Eglises d'Asie

Dans un pays ébranlé par la chute du professeur Hwang, le Comité de bioéthique de la Conférence épiscopale rappelle que les scientifiques doivent rester humbles

Publié le 18/03/2010




Le 23 décembre dernier, les premières conclusions du comité d’investigation de l’Université nationale de Séoul indiquaient que le professeur Hwang Woo-suk aurait falsifié une partie des résultats de ses travaux sur le clonage dit à visée thérapeutique, publiés en mai 2005 dans la revue Science (1). Six jours plus tard, ce même comité a conclu que le chercheur et son équipe ne disposaient d'”aucune donnée scientifique qui prouverait qu’ils ont bien produit des lignées de cellules souches correspondant spécifiquement à l’ADN d’une personne le président du sous-comité sur la bioéthique de la Conférence des évêques du Corée, Mgr Francis Xavier Ahn Myong-ok, a estimé que cette affaire montrait que “la science moderne est devenue trop arrogante”. Il a ajouté que les recherches scientifiques menées sur les cellules souches d’origine embryonnaire “devaient être immédiatement arrêtées car elles vont “contre les principes éthiques universels”.

Mgr Ahn Myong-ok, évêque de Masan, a estimé que “les recherches du professeur Hwang avaient perdu toutes justifications morales”. Il a cité en particulier le cas d’un jeune garçon, âgé de 10 ans, handicapé moteur du fait d’une blessure à la moelle épinière. Dans l’espoir d’aider à retrouver une mobilité normale, des cellules de sa peau avaient été prélevées par l’équipe de Hwang Woo-suk ; parallèlement, sa mère avait accepté que certains de ses ovocytes soient prélevées, dans l’idée qu’une solution thérapeutique pourrait être trouvée pour son enfant par la production d’un embryon génétiquement compatible, d’où auraient été prélevées des cellules souches, en vue d’une régénération de la moelle épinière du jeune garçon. Selon Mgr Ahn, le professeur Hwang et son équipe ont péché par excès de confiance en eux et ont accentué la souffrance de ce jeune et de ses proches, suscitant chez eux un faux espoir de guérison.

Plus profondément, a-t-il ajouté, toute l’affaire et le scandale créé autour du professeur Hwang doivent amener le pays à réfléchir. “Nous, Coréens, devons nous interroger sur nos valeurs, sur ce qui fait que nous sommes amenés à vouloir utiliser n’importe quel moyen pour parvenir à nos fins a-t-il déclaré. Du fait de ces valeurs, les Coréens se sont enthousiasmés pour les résultats affichés par le professeur Hwang, quand bien même il était connu qu’ils étaient obtenus dans des circonstances contraires à l’éthique, a-t-il continué.

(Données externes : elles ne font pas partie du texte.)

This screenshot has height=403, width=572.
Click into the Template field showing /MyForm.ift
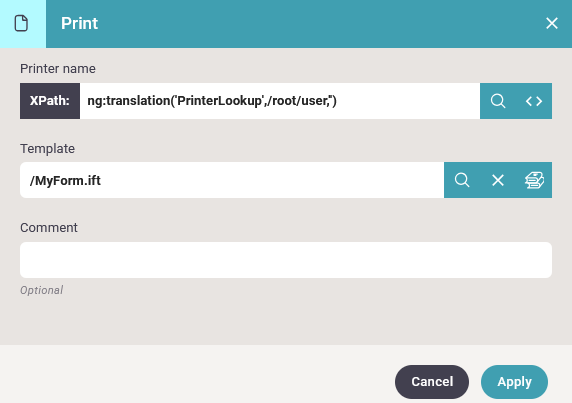pyautogui.click(x=232, y=180)
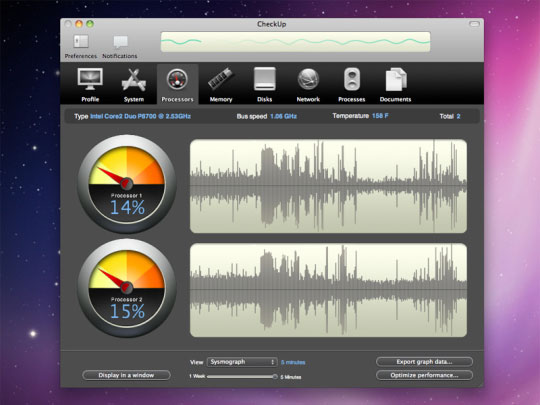Image resolution: width=540 pixels, height=405 pixels.
Task: Open the Memory RAM chip icon
Action: coord(221,79)
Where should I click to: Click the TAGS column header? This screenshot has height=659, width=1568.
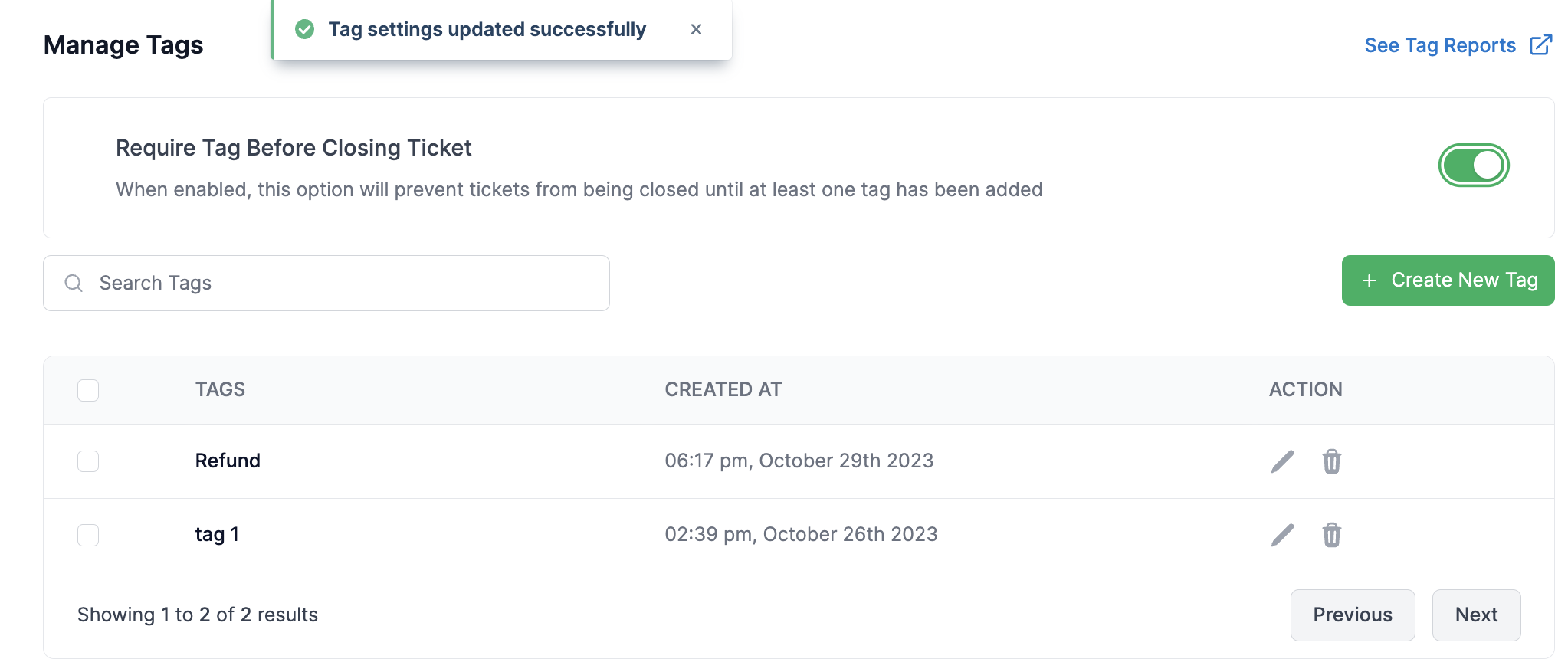pos(220,389)
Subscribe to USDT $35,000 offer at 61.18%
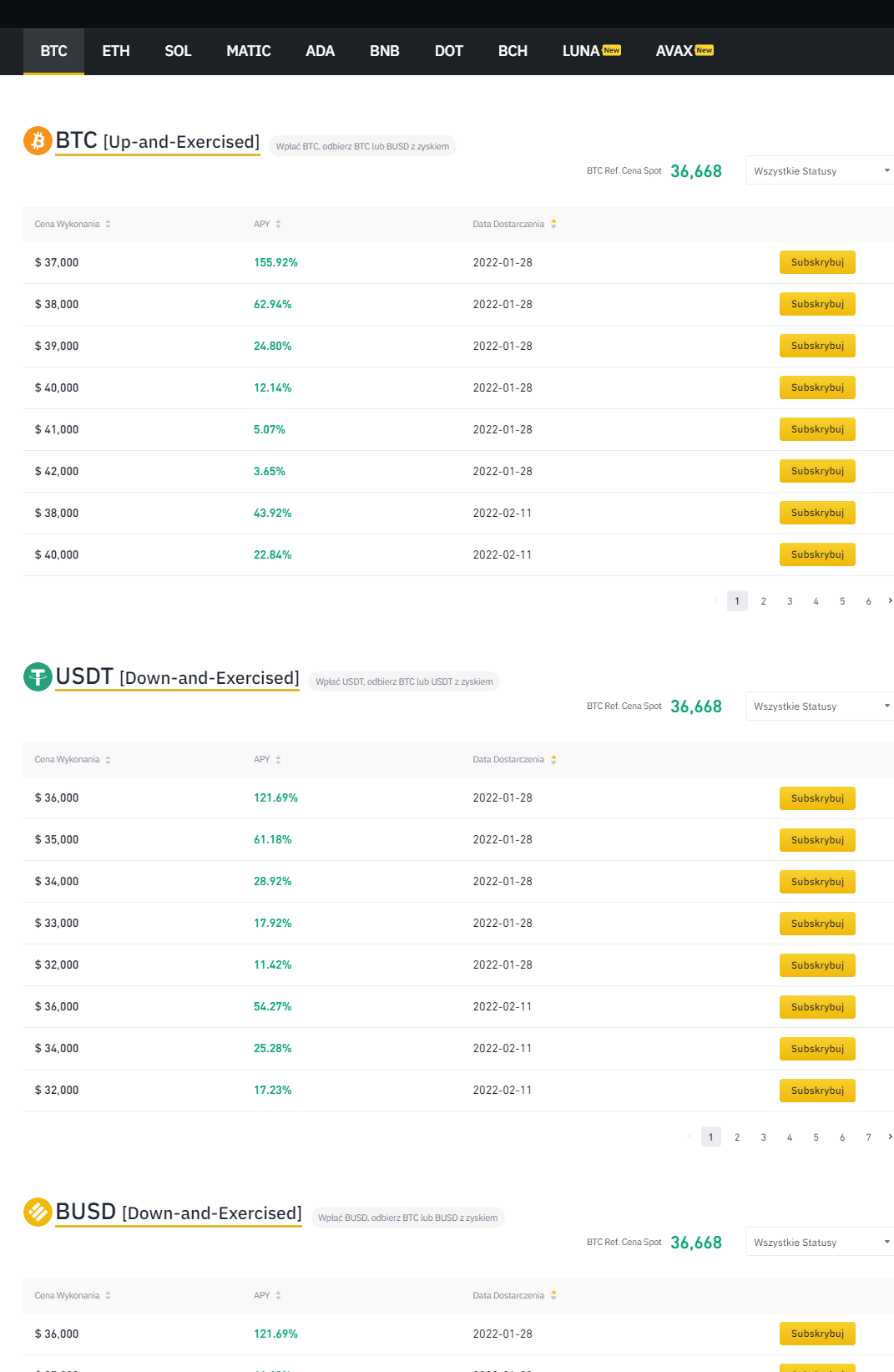The height and width of the screenshot is (1372, 894). (817, 840)
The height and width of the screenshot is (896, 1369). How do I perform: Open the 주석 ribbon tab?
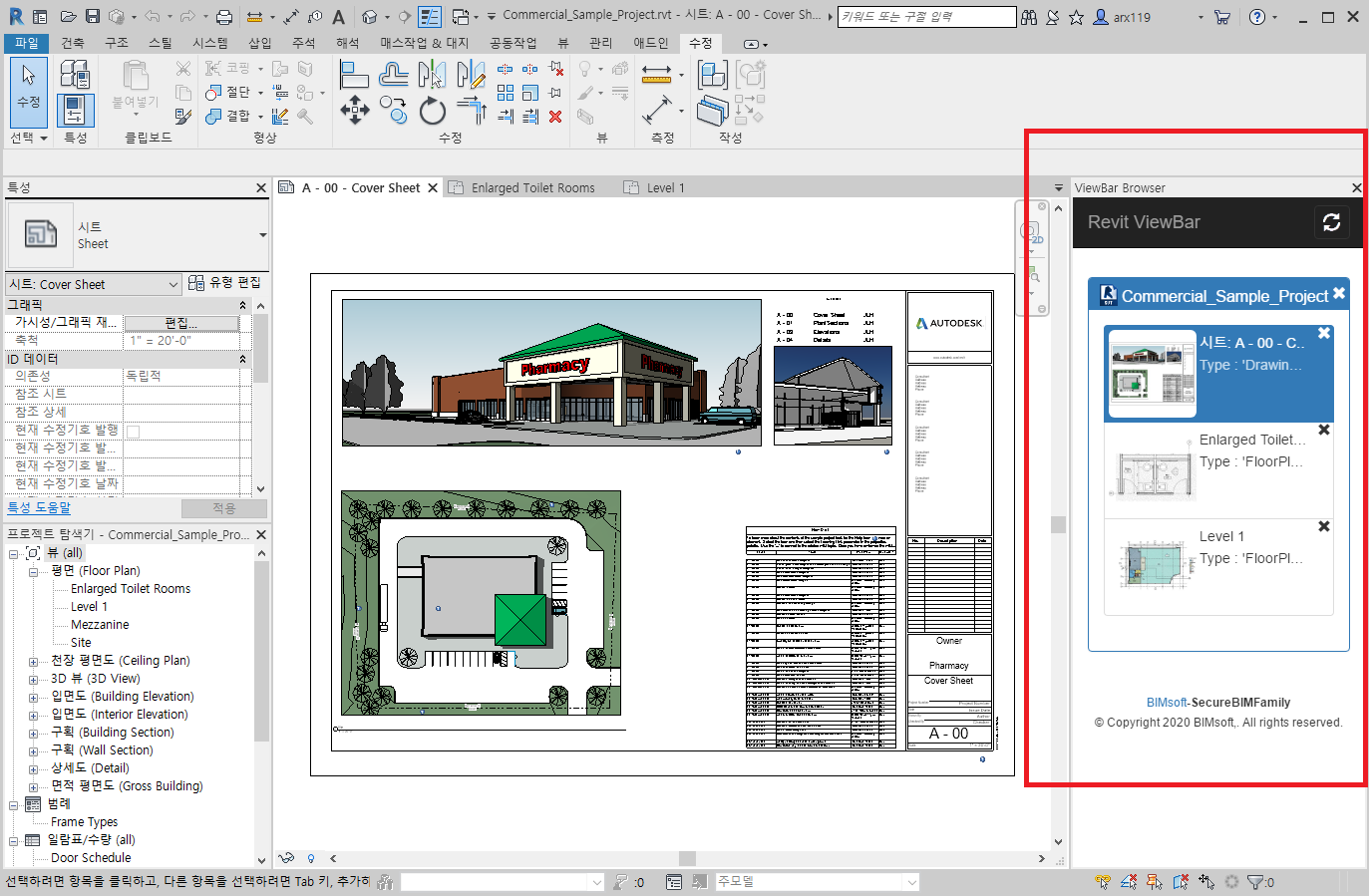(303, 44)
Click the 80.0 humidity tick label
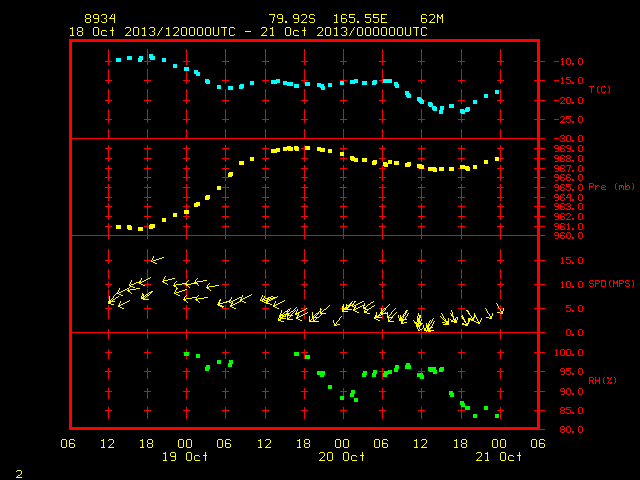The image size is (640, 480). (x=571, y=429)
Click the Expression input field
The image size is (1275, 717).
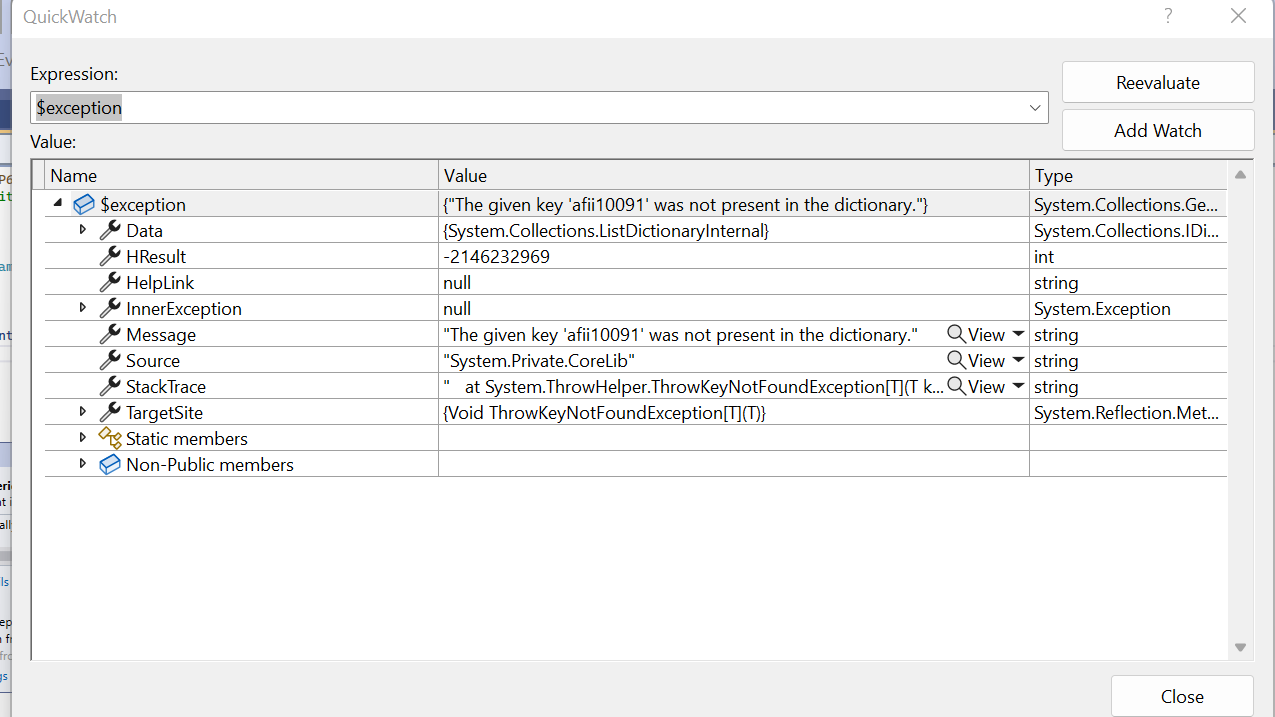click(520, 108)
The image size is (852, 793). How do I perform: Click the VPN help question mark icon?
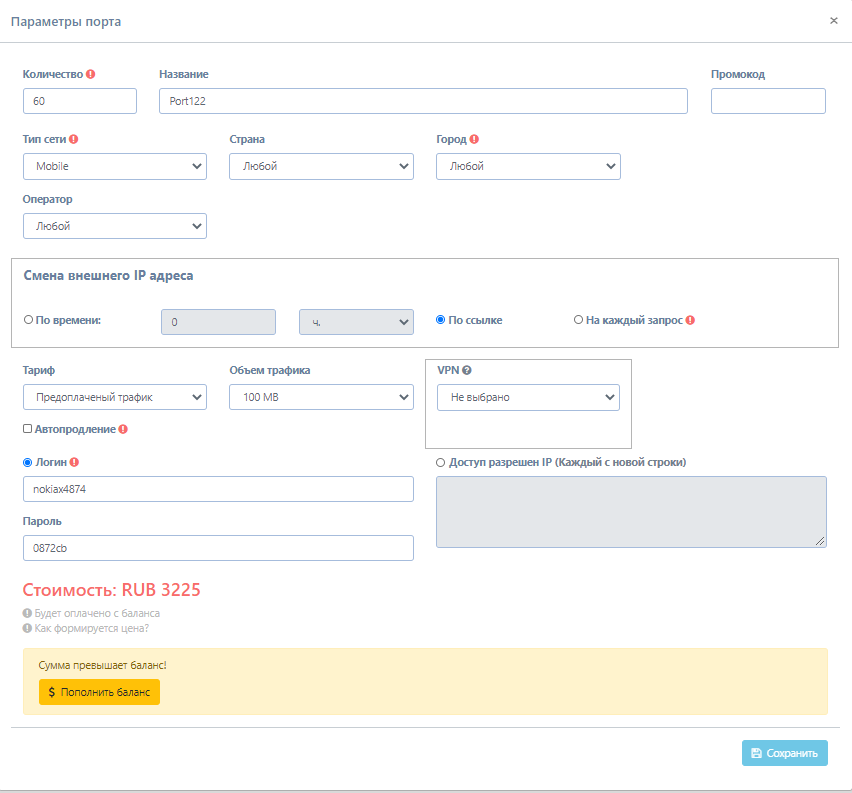pyautogui.click(x=467, y=370)
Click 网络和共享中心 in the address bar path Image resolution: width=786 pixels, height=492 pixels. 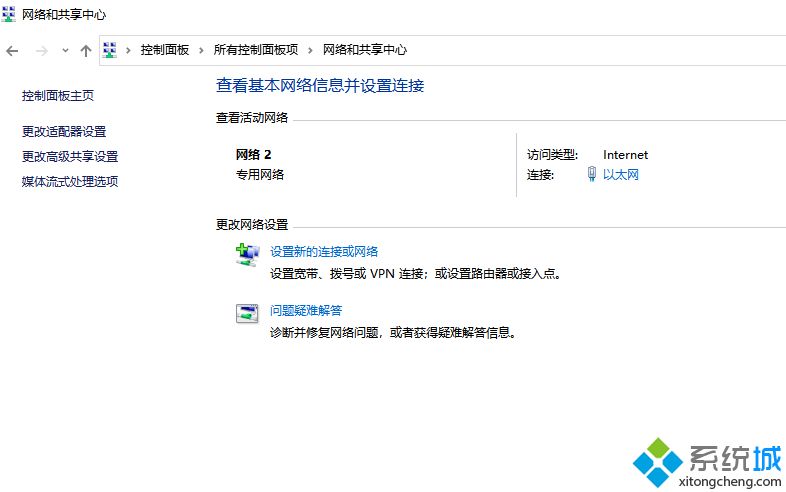(364, 50)
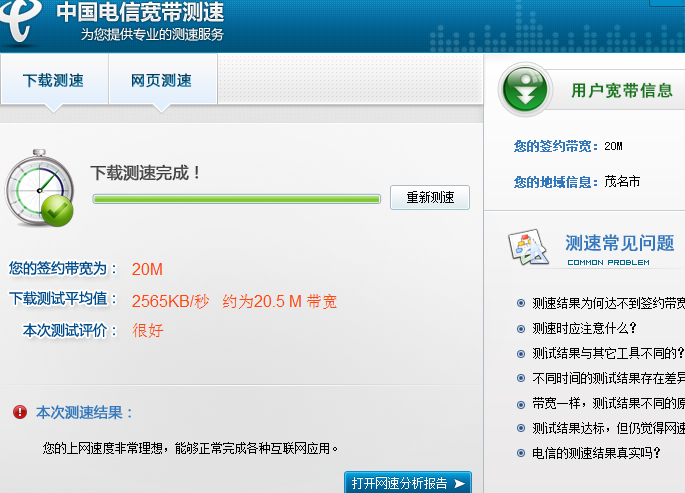The height and width of the screenshot is (493, 685).
Task: Click the stopwatch icon with green checkmark
Action: pyautogui.click(x=41, y=188)
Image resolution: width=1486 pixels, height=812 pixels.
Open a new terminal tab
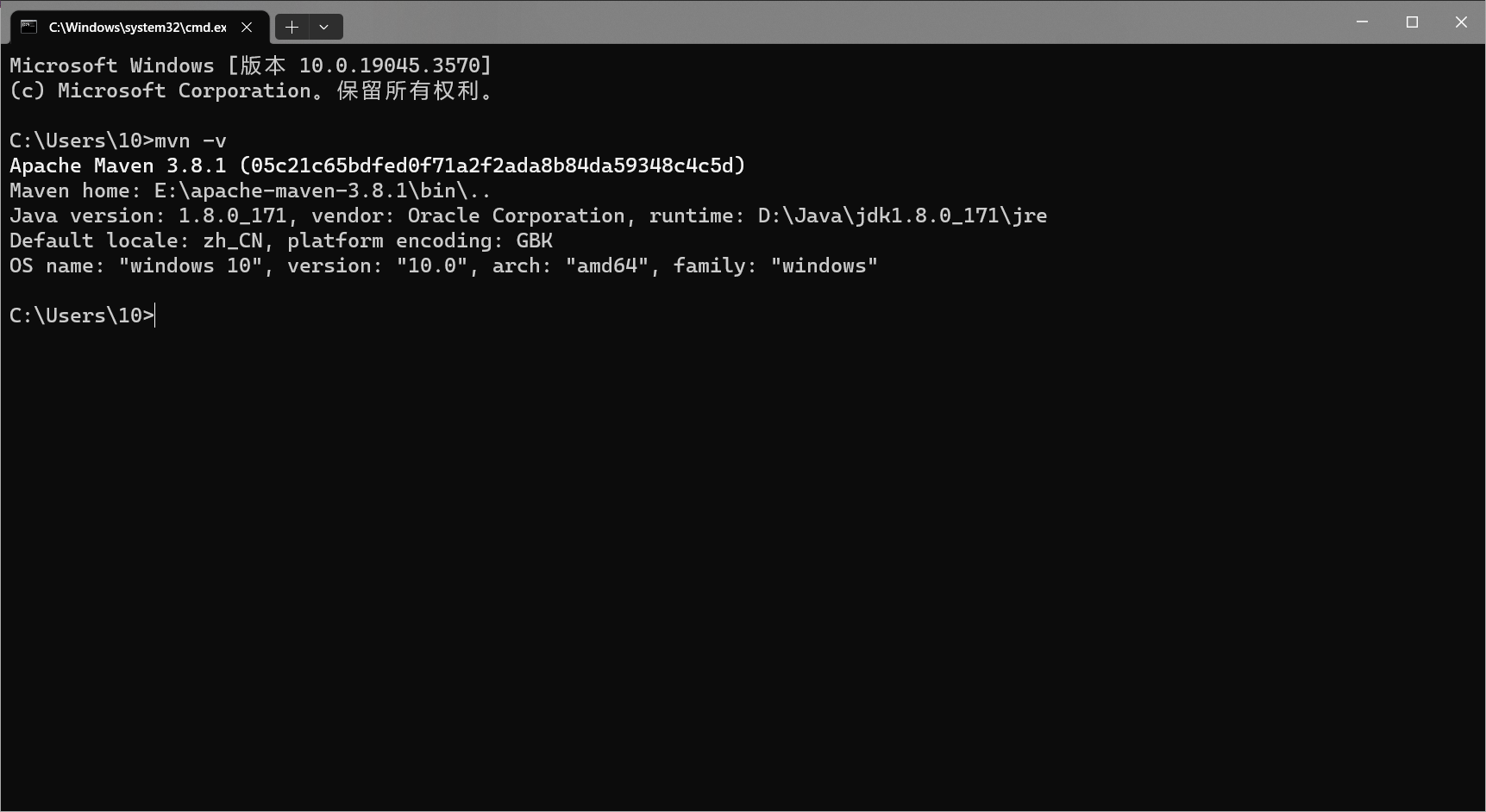(292, 27)
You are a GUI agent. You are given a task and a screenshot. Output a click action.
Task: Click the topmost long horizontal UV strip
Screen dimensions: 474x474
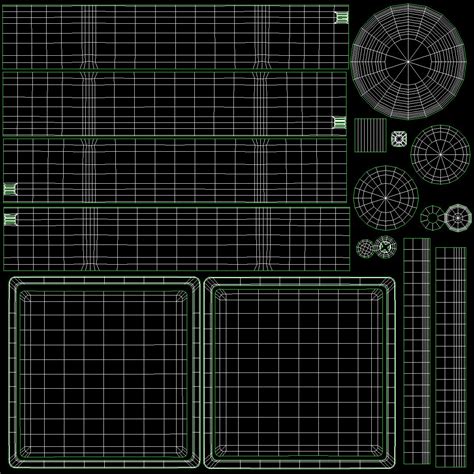[176, 37]
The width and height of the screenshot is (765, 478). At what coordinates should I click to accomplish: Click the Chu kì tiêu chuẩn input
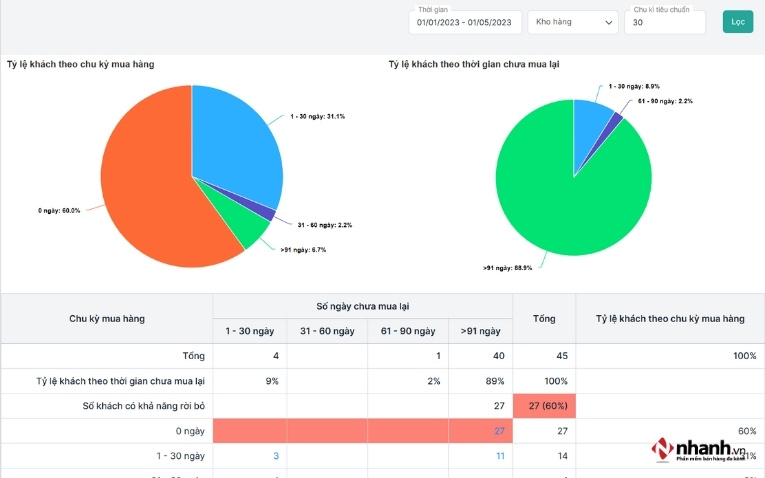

Par ailleurs, l’archevêque émérite de Séoul, le cardinal Stephen Kim Sou-hwan, a déclaré, dans le Pyonghwa Shinmun, l’hebdomadaire catholique du diocèse, que le blâme ne pouvait être attribué à une seule personne ou à une seule équipe. Dans cette interview reprise par les principaux médias du pays, le cardinal a affirmé que cette affaire concernait toute la société, “une société qui a perdu le sens de l’honnêteté”. “Ce dont nous avons réellement besoin est de retrouver une attitude juste envers la vérité. La seule manière de redresser la situation, c’est de restaurer les valeurs de l’honnêteté et de la vérité a-t-il ajouté, les larmes aux yeux.

Selon les médias locaux, le scandale créé autour du professeur Hwang vient remettre en cause toute une stratégie de l’Etat dont l’objectif était de faire de la Corée un pays pionnier en matière de biologie médicale. Depuis 1998, les financements publics aux recherches du professeur Hwang ont ainsi atteint les 38 milliards de wons (31 millions d’euros) et, d’ici à 2012, il était prévu que l’Etat investisse l’équivalent de 93 millions d’euros supplémentaires. Face à cet appui étatique massif, l’Eglise catholique de Corée avait lancé, en octobre dernier, un “Comité pour la vie doté d’un budget de dix milliards de wons (huit millions d’euros). Ce comité a reçu pour mission d’encourager et de financer des recherches en biologie médicale qui soient respectueuses des principes éthiques définis par la doctrine chrétienne (2).